• WHAT YOU SHOULD DO: Within the records, which lines hold the string "beside"? Report each one by copying it.

• GIVEN DATA:

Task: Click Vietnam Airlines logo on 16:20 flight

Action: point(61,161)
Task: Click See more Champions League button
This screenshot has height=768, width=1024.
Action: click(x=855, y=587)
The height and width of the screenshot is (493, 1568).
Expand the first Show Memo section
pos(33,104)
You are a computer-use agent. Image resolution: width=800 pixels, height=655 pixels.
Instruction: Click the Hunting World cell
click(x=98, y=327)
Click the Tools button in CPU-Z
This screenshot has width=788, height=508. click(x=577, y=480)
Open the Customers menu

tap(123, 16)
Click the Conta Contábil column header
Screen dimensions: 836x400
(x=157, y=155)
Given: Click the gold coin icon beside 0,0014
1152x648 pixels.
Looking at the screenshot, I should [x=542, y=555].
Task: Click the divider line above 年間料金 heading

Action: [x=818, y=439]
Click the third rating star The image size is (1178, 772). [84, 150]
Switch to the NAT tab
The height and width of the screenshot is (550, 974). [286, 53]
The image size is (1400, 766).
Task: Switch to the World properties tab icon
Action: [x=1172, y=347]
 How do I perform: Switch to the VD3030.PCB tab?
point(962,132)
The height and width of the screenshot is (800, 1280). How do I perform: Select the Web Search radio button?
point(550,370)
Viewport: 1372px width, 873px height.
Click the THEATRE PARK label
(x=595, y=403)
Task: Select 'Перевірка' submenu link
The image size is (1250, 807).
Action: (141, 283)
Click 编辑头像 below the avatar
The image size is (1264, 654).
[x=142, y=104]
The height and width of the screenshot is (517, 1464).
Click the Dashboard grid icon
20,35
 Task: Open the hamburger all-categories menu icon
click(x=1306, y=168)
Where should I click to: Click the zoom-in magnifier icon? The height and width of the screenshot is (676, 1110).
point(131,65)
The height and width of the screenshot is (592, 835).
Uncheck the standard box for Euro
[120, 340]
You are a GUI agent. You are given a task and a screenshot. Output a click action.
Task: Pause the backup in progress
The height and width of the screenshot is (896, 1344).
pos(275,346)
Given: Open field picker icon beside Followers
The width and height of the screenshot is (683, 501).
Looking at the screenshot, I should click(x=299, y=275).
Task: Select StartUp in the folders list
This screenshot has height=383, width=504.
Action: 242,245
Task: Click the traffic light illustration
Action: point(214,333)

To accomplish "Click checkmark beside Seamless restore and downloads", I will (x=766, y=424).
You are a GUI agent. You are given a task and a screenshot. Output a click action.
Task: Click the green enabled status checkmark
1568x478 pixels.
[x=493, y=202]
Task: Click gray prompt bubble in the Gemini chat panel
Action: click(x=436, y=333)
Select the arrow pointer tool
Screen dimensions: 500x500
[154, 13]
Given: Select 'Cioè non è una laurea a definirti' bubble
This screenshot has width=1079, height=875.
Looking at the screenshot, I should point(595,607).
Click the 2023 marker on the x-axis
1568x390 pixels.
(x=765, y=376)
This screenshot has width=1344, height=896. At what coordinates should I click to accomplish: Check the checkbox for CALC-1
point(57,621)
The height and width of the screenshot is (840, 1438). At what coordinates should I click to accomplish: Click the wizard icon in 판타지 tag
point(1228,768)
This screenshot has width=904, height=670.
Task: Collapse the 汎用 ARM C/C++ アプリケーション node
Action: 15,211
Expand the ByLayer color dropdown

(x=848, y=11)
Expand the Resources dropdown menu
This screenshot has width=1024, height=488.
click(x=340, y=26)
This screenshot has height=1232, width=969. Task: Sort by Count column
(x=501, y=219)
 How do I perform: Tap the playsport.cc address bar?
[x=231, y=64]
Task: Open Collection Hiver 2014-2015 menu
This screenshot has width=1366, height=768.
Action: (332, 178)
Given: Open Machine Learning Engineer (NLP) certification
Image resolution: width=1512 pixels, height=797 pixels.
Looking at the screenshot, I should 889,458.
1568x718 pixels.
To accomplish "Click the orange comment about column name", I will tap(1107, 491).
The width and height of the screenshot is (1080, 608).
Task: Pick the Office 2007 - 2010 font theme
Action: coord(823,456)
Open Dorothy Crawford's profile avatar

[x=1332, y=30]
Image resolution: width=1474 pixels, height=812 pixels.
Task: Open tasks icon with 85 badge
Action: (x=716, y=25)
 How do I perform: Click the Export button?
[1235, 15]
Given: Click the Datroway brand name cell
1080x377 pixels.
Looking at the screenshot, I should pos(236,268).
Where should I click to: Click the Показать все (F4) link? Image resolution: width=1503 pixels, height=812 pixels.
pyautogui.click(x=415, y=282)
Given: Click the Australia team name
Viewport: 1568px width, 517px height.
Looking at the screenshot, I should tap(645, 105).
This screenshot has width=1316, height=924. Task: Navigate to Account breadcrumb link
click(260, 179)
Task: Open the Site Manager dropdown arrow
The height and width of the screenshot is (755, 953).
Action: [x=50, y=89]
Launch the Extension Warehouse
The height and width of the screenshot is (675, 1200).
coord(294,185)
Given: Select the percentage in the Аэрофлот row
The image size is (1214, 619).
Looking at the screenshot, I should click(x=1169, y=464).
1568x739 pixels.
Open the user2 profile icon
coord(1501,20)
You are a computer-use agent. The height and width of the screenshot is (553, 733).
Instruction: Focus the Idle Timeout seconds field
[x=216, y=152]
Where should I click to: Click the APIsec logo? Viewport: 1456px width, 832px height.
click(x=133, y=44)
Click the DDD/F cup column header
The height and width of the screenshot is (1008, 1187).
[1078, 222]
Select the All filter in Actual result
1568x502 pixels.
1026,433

• ANSWER SECTION:
Given: Click the gold coin icon beside 0,0014
Given: Open field picker icon beside Followers
To accomplish "Click checkmark beside Seamless restore and downloads", I will (x=766, y=424).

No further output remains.